Y si todo esto fuera poco, habría que añadir el desprestigio público que cargan por los magros resultados que ofrecieron mientras acrecentaban sus espacios de poder. Ya se ha dicho en otras ocasiones: los partidos políticos que emergieron de la transición del siglo XX se convirtieron en los juniors de la democracia. ¿Y quién querría seguir pagándole a esos juniors sus caprichos, sus travesuras y sus nanas?
A diferencia de 1996, cuando el financiamiento a los partidos se agigantó con la reforma electoral —aquella que se presentó como “definitiva”— con el propósito explicito de dotar al PRI de recursos suficientes para mantener vigente su estructura electoral sin hacer uso descarado de las oficinas y del personal de los gobiernos (que era la condición sine qua non de las oposiciones para pactar esa reforma), hoy el recorte de los medios otorgados a todos los partidos le vendría como anillo al dedo al partido del gobierno, que gira en torno del presidente López Obrador y que, para ganar elecciones, no necesita tanto una estructura propia (que de activarse sola podría serle contraproducente), cuanto asegurar que los dineros entregados por el gobierno federal lleguen hasta los últimos rincones del país sin más intermediario que el líder único e indiscutible de Morena.

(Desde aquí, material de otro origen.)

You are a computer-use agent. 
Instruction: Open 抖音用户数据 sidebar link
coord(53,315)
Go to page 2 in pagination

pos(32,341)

Al final del siglo XX, el reparto de recursos millonarios le permitió al presidente Zedillo honrar su compromiso de “guardar una sana distancia” con el partido que lo postuló a la Presidencia, mientras que a las oposiciones les convenía hacerse de los medios suficientes para competir con el PRI en condiciones más equitativas. En aquel momento todos se dieron golpes en el pecho por las cantidades de dinero que recibirían, pero todos las tomaron. Y la verdad es que esos recursos multimillonarios les ayudaron mucho al PAN y al PRD para arrebatarle cargos a su adversario principal. Pero ese caudal no sólo desnaturalizó la contienda electoral para convertirla en un mercado, sino que además exigió más y más y más dinero, viniera de donde viniera. Por eso, hoy esas tres siglas están lidiando con la crisis que ellos mismos generaron y carecen de argumentos para oponerse a la solicitud de austeridad propuesta por el presidente López Obrador que, en sus términos, podría anularlos por completo.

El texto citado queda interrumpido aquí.